* [Instructions to follow]: As the answer, set down the lines below from the one containing "Сменить город (133, 144)" through the one containing "[button] (16, 257)", exactly and inclusively, and no others.

* [Data extracts]:
((
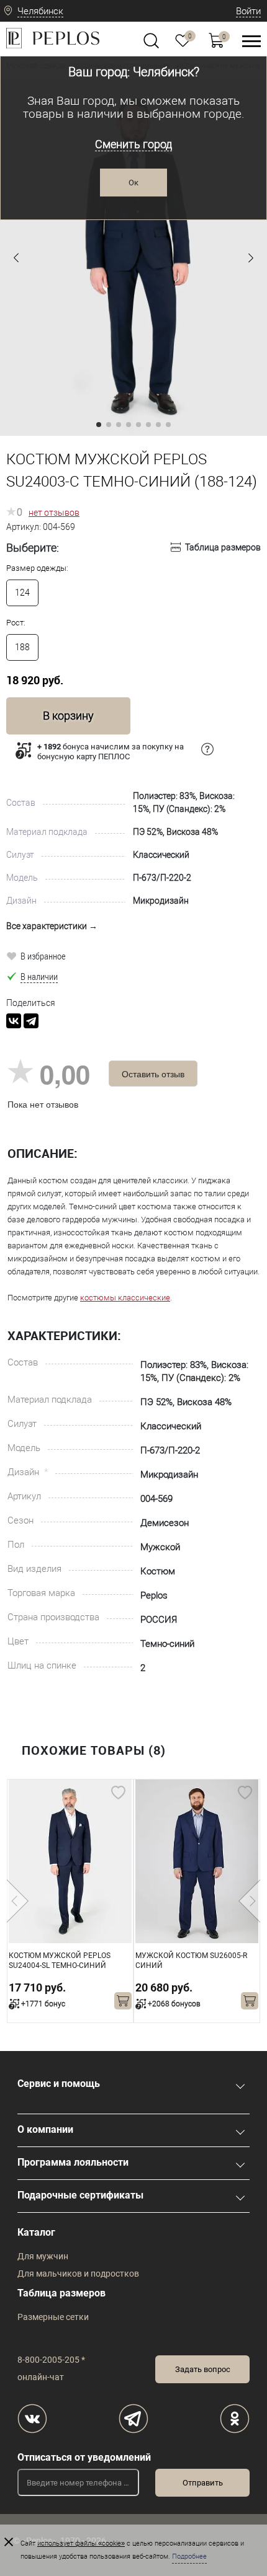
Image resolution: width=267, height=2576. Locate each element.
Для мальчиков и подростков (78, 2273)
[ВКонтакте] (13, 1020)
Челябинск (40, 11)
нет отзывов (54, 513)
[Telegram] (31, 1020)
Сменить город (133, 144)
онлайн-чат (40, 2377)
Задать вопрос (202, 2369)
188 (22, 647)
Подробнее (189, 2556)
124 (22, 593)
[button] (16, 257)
))
((
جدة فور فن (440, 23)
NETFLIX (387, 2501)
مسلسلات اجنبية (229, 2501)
))
* [Written response]:
Сменить город (133, 144)
онлайн-чат (40, 2377)
Задать вопрос (202, 2369)
188 (22, 647)
Подробнее (189, 2556)
124 (22, 593)
[button] (16, 257)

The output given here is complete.